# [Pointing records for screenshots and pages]
-- START --
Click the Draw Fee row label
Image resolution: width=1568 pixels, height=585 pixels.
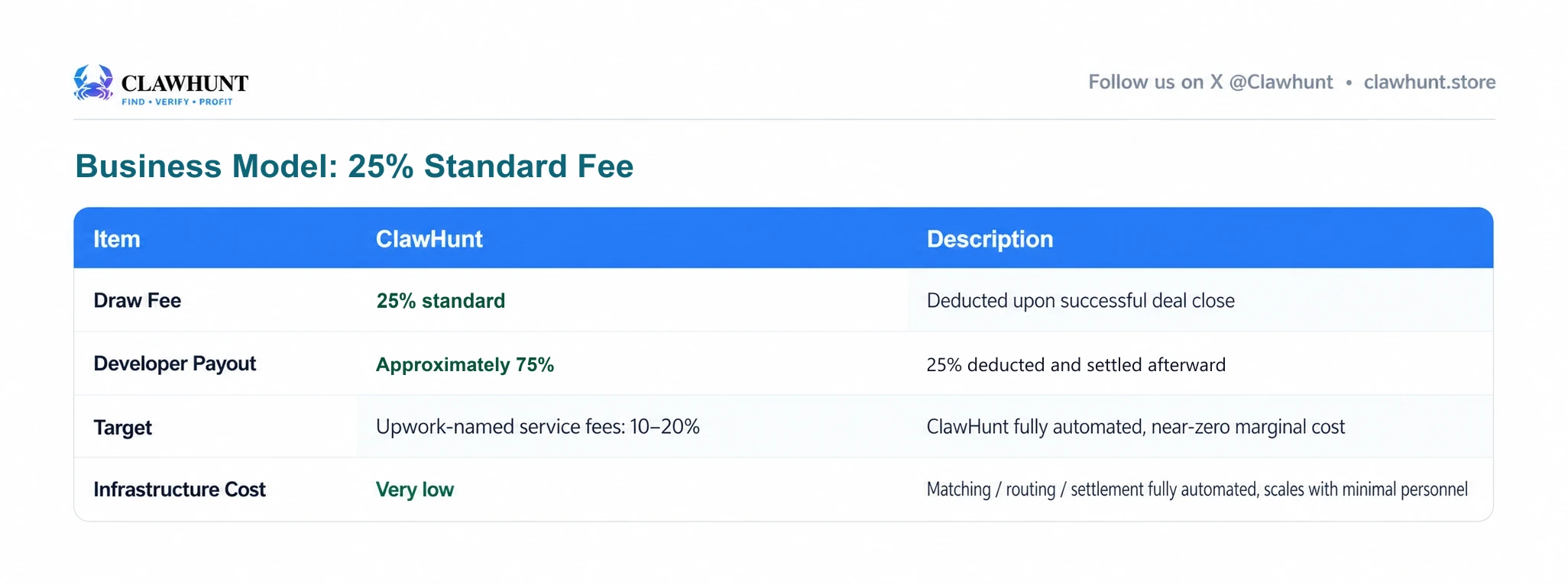[138, 300]
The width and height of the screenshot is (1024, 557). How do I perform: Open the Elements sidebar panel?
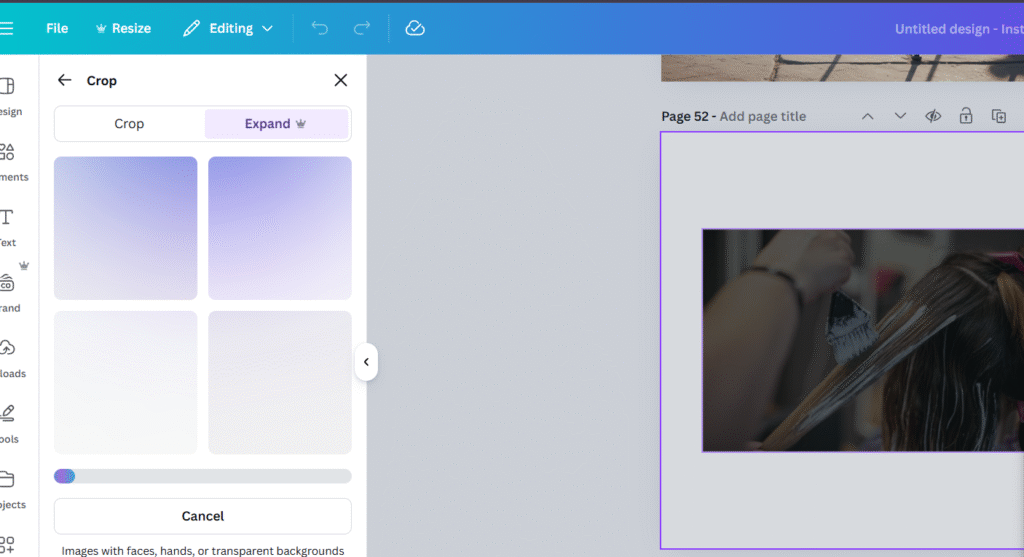pos(8,160)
-- END --
# [OBJECTIVE]
Print the rows exactly, starting at the line that contains "The width and" and ending with the last of the rows, and leave the pictures out.

# [TASK OUTPUT]
The width and height of the screenshot is (1024, 557). How do I perform: Open the Elements sidebar panel?
pos(8,160)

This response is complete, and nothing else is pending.